Cette reconquête s'avère difficile car, d'une part, les huiliers triturent la graine avant tout pour l'huile et, d'autre part, les fabricants d'aliments du bétail sont habitués à faire des substitutions. Aucun produit n'est irremplaçable en alimentation animale, exceptés le blé, le maïs et le tourteau de soja.

La grande différence entre le secteur des céréales et celui des oléoprotéagineux , c'est ce que ce dernier ne bénéficie d'aucun soutien de prix, puisqu'il est soumis directement au marché, sans système d'intervention .

Les insuffisances des propositions de la commission :

Le volet " grandes cultures " des propositions de la Commission prévoit :

- un " filet de sécurité " pour les céréales (intervention) baissé de 20 % ;

- un paiement compensatoire, commun à toutes les grandes cultures, de 66 écus/tonne ;

- un paiement complémentaire pour les protéagineux, de 6,5 écus/tonne ;

- un taux de jachère obligatoire ramené à 0 %.

Dans son état actuel, le projet de la Commission bouleverse profondément l'équilibre des soutiens à l'intérieur des grandes cultures et notamment des oléoprotéagineux :

Oléagineux  : -28 écus par tonne (soit -1100 francs/hectare) ;

Protéagineux : de -19 à -30 écus/tonne (soit -750 à -1 200 francs/hectare) selon les hypothèses de répercussion du prix des céréales sur le prix des protéagineux).

Il en résulterait :

- un recul accentué des surfaces françaises et Européennes d'oléagineux et de protéagineux ;

- des pertes importantes de revenu pour les exploitations des bassins de grandes cultures spécialisés en oléagineux (Lorraine, Bourgogne, Centre, Poitou-Charentes, Sud-Ouest,...).

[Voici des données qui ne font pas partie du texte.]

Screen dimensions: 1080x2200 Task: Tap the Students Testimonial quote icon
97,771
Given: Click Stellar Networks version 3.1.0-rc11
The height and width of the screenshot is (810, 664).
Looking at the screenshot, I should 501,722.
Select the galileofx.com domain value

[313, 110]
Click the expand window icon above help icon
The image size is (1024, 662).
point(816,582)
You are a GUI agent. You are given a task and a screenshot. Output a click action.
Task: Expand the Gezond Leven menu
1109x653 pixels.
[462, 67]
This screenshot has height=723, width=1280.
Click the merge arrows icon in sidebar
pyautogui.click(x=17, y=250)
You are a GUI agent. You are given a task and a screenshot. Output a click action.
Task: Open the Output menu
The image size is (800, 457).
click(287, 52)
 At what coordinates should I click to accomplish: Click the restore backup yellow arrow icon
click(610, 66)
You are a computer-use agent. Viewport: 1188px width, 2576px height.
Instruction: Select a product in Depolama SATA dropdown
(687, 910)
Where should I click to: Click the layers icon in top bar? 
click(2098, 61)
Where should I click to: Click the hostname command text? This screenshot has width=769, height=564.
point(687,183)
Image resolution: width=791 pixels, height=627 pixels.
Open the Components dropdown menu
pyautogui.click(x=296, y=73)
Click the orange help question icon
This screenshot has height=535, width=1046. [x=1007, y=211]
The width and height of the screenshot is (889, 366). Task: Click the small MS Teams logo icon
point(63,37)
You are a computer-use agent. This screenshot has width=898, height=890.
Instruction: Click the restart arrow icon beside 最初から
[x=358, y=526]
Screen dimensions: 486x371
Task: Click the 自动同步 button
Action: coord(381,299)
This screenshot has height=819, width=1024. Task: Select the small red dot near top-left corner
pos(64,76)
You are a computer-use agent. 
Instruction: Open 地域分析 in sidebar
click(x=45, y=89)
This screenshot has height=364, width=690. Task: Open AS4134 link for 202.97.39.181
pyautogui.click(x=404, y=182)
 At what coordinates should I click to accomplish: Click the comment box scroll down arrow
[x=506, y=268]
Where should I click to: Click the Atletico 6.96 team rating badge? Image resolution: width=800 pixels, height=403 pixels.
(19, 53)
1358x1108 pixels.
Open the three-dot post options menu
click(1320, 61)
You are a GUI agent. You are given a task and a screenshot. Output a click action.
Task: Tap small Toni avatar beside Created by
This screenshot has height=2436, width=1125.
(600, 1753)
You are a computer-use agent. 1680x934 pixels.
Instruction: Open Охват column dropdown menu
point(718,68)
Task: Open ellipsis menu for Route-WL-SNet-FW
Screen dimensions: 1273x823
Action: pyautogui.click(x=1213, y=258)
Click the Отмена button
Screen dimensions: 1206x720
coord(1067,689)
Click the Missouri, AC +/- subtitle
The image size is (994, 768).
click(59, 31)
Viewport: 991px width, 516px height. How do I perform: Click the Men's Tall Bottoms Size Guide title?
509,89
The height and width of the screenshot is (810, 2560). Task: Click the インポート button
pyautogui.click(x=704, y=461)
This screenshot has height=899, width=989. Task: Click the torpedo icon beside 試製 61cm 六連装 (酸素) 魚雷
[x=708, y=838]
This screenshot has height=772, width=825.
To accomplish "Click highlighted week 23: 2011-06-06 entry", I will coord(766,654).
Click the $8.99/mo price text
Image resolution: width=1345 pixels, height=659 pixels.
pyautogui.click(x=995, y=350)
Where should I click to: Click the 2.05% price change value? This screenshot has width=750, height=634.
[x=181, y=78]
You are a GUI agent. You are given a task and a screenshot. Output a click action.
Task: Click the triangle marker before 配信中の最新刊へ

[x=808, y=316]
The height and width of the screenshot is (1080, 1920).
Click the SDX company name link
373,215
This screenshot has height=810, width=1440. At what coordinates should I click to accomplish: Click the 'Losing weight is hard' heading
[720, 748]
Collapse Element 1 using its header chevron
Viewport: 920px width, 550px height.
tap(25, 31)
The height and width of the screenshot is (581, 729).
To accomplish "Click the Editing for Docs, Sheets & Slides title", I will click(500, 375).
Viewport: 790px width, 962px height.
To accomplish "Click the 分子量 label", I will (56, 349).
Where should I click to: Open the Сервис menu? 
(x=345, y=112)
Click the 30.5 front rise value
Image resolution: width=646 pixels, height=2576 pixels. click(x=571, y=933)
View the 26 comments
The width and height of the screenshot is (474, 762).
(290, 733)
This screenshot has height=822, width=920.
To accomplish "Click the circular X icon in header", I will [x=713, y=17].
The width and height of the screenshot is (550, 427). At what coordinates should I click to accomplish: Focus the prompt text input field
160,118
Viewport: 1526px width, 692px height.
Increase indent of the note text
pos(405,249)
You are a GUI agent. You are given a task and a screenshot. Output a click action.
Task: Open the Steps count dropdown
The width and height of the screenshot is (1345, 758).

Les projections faites à partir de ces données montrent qu'Agenda 2000 entraînerait pour la France une réduction des surfaces oléagineuses totales (usages alimentaires et non-alimentaires) de 30 à 50 % (entre 600 000 et 1 million d'hectares) par rapport à la situation actuelle.

Au lieu de permettre de s'affranchir des contraintes de Blair House, comme le prétend la Commission, ces propositions auraient donc pour effet de ramener les surfaces françaises et Européennes en deçà des plafonds négociés en 1993.

Les solutions préconisées par la mission d'information


Pour les oléagineux, la suppression de tout " paiement spécifique " est présentée par la Commission comme un moyen d'échapper aux limites de surfaces négociées à Blair House. La réforme n'aura d'intérêt que pour autant qu'elle permette effectivement un développement de la production au-delà des limites de Blair House, pour la production à usage alimentaire comme pour celle à usage non-alimentaire.

Or, les pertes de compétitivité entraînées par la baisse des soutiens provoqueraient des baisses de surfaces importantes sur la partie à usage alimentaire. En outre, le projet n'envisage pas de solution permettant d'éviter la disparition de la production non-alimentaire consécutive à la fixation de la jachère obligatoire à un taux de 0 %.

Dans le secteur des protéagineux, le niveau de paiement complémentaire proposé par la Commission représenterait en réalité un recul par rapport à la situation actuelle, alors que la priorité à donner aux protéines végétales impose au contraire que l'on améliore leur compétitivité au sein des grandes cultures.

La base de toute proposition doit être au minimum de maintenir le niveau actuel de surfaces oléagineuses et si possible de permettre leur développement. La mission d'information propose :

- un paiement complémentaire " multi-produits " de 20 à 30 écus/ tonne (oléagineux, protéagineux, etc...) dont le caractère découplé permettrait de s'affranchir des contraintes de Blair House, tout en assurant un développement effectif des surfaces oléagineuses. Ce paiement pourrait comporter une prime unique, plus un complément d'aide variable en fonction du marché (élevé quand les cours mondiaux sont bas et inversement), pour éviter que les producteurs ne cumulent l'avantage de prix mondiaux et de primes élevées, ou l'inconvénient de prix mondiaux et de primes simultanément basses.

- un filet de sécurité (prix de référence et variabilité du paiement compensatoire en fonction de l'évolution des cours) comparable au système américain (Marketing loan), afin de pallier l'absence d'intervention dans le secteur des oléoprotéagineux ;

- un régime spécifique pour les cultures à usage non alimentaire évoqué ci-dessus.